In patent law, there is a rarely-used and little-known defense to a claim of patent infringement called the “temporary presence defense.” The defense has its origins in English law and was recognized here in the United States in a Supreme Court case from 1856. It is now codified in the Patent Act at 35 USC § 272. In essence, the doctrine prevents a US patent holder from suing for patent infringement against a party owning a vessel, aircraft or vehicle that temporarily (or accidentally) enters US territory.

Section 272 provides as follows:

“The use of any invention in any vessel, aircraft or vehicle of any country which affords similar privileges to vessels, aircraft or vehicles of the United States, entering the United States temporarily or accidentally, shall not constitute infringement of any patent, if the invention is used exclusively for the needs of the vessel, aircraft or vehicle and is not offered for sale or sold in or used for the manufacture of anything to be sold in or exported from the United States.”
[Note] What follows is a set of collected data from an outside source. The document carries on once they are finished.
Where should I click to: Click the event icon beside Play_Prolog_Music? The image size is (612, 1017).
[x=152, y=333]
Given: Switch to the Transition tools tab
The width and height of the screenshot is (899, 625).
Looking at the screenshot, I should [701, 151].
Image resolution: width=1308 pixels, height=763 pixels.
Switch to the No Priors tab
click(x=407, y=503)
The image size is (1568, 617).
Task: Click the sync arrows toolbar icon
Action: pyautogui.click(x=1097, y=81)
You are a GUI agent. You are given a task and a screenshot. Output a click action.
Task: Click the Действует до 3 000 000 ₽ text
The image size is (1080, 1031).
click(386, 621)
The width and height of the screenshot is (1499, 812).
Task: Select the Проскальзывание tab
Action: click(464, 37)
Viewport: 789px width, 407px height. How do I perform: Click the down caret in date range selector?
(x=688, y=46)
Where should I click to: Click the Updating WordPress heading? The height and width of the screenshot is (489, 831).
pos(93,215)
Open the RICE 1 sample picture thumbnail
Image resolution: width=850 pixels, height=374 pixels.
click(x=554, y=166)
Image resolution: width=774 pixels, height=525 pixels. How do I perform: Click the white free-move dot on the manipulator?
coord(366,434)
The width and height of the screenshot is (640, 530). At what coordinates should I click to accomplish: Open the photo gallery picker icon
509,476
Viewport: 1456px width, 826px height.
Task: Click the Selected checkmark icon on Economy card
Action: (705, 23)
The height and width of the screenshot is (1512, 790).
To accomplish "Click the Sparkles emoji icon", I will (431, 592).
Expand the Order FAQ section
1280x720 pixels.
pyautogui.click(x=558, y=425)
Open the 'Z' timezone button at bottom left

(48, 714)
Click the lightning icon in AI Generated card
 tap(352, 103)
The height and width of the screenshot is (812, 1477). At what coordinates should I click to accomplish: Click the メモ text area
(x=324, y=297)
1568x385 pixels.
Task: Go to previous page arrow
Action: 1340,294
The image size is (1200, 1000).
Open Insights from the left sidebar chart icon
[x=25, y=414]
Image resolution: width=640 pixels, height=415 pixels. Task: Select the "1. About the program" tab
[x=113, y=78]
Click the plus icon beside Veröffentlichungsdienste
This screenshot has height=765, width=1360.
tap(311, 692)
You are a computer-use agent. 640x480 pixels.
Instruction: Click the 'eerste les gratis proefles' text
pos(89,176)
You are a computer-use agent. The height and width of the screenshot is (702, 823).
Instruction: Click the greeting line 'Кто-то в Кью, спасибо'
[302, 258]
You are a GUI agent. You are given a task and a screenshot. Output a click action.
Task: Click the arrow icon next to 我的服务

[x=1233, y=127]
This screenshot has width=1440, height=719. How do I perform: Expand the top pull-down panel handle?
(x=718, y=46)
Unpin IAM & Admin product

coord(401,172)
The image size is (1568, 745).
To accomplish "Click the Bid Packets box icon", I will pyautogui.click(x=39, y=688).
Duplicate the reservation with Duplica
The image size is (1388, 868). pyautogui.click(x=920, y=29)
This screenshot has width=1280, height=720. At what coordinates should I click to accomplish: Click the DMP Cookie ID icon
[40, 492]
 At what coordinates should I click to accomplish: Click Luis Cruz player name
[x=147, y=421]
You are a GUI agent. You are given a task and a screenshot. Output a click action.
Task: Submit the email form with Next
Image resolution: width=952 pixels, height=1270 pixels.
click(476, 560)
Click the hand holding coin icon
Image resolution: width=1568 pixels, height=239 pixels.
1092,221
From this, we can see five legal elements that must be met for the defense to be applicable:

  • Use of patented technology on a vessel, aircraft or vehicle
  • Use of such patented technology “exclusively for the needs” of the vessel, aircraft or vehicle
  • Temporary or accidental presence in the United States
  • Reciprocity — the vessel, aircraft or vehicle must be from a nation that provides a similar defense
  • The invention is not offered for sale or sold or used in or exported from the United States

There have only been a few cases interpreting 35 USC § 272. The main case is National Steel Car, Ltd. v. Canadian Pacific Ry., 357 F. 3d 1319 (Court of Appeals, Federal Cir. 2004). That case involved railway cars owned by Canadian Pacific Railway which traveled to and from the United States transporting cargo and materials. A United States patent holder sued for patent infringement related to a patent for a particular type of railway car used to haul lumber called a depressed center-beam flat car.

In response, Canadian Pacific raised the temporary presence defense with success.

With respect to the first legal element, the patent holder argued the vessel or vehicle at issue was the train, not the rail cars. Further, the patent holder argued that registration of the vessel was key and, since the trains were powered by locomotives owned and operated by United States companies on the United States side of the border, the trains were not “foreign.” Thus, 35 USC § 272 did not apply.

The Court of Appeals rejected the argument. The court held that the train was not the proper focus; rather the railway cars themselves. Further, the railway cars were not cargo and could have independent motion. As such, since the railway cars were owned by Canadian Pacific, the court held that they were clearly foreign-owned vessels or vehicles within the meaning of 35 USC § 272

On the second element, the patent holder argued that “exclusively for the needs” of the vessel was limited to the idea of propulsion or helping the trains function. The court rejected this argument, holding that structural integrity was also essential to – exclusively for the needs of – the railway cars.

On the third element, the patent holder argued that the railway cars were not “temporarily” in the United States because, in practice, each car spent nearly 50% of its life on the United States side of the border. Again, the court rejected the patent holder’s argument. Because the railway cars were intended to enter the United States and then return to Canada, they were “temporarily” present regardless of how much actual time was spent in the United States.

On the fourth element, there was no dispute since Canadian courts recognize a version of the temporary presence doctrine.

On the final element, there was a heated factual dispute about whether the railway cars might be made available for sale in the United States. However, ultimately, the court held that no such actual sales had been offered or consummated. As such, the final element was established. For more information or if you have an invention or design that you want to patent, contact the patent lawyers at Revision Legal at 231-714-0100.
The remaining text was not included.